Top of DATA RECORDS

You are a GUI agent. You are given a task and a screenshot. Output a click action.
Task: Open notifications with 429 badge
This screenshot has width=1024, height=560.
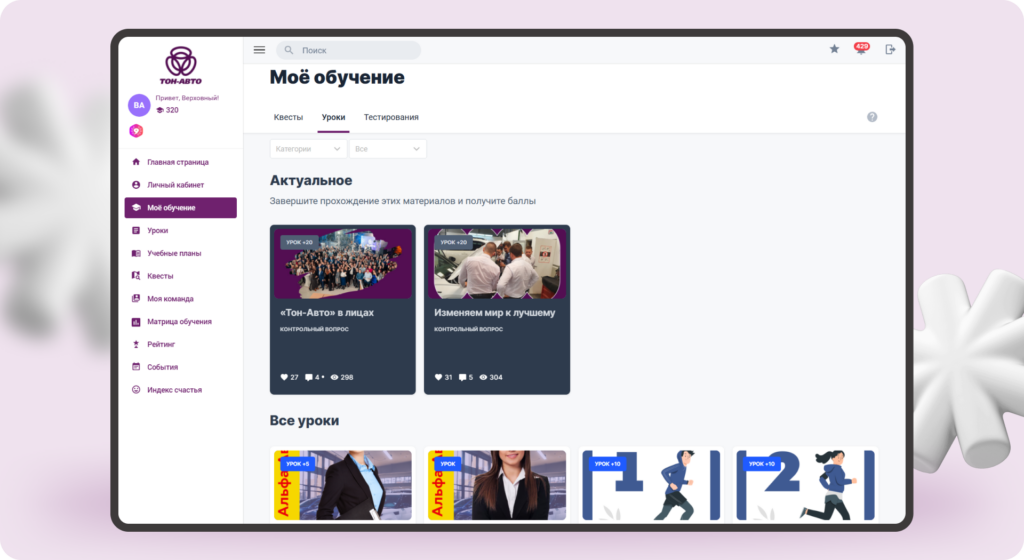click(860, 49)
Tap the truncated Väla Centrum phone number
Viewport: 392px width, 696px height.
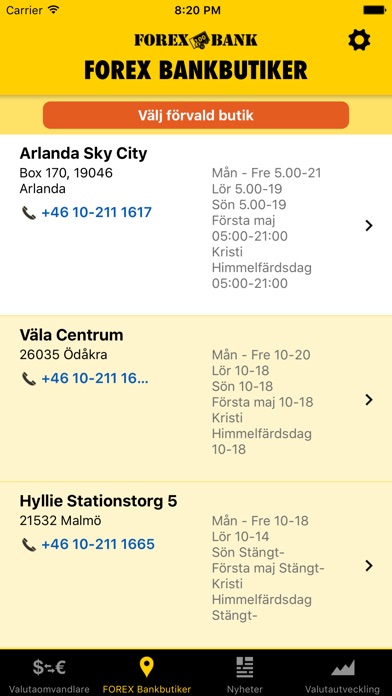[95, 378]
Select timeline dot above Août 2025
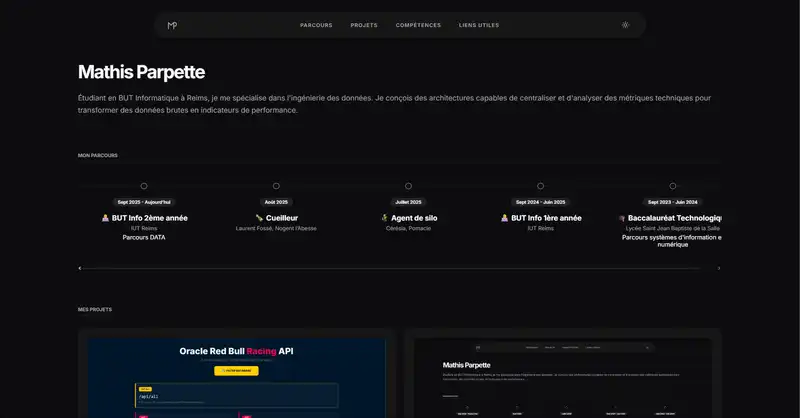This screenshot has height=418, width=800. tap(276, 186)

Bottom of DATA RECORDS

— ABOUT THIS TASK —
Give the listing again word for word, but drop every picture.

— EXERCISE ANSWER —
You are a GUI agent. You are given a task and a screenshot. Output a click action.
Task: Open notifications with 429 badge
This screenshot has width=1024, height=560.
click(860, 49)
Tap the truncated Väla Centrum phone number
Viewport: 392px width, 696px height.
[95, 378]
Select timeline dot above Août 2025
This screenshot has height=418, width=800. tap(276, 186)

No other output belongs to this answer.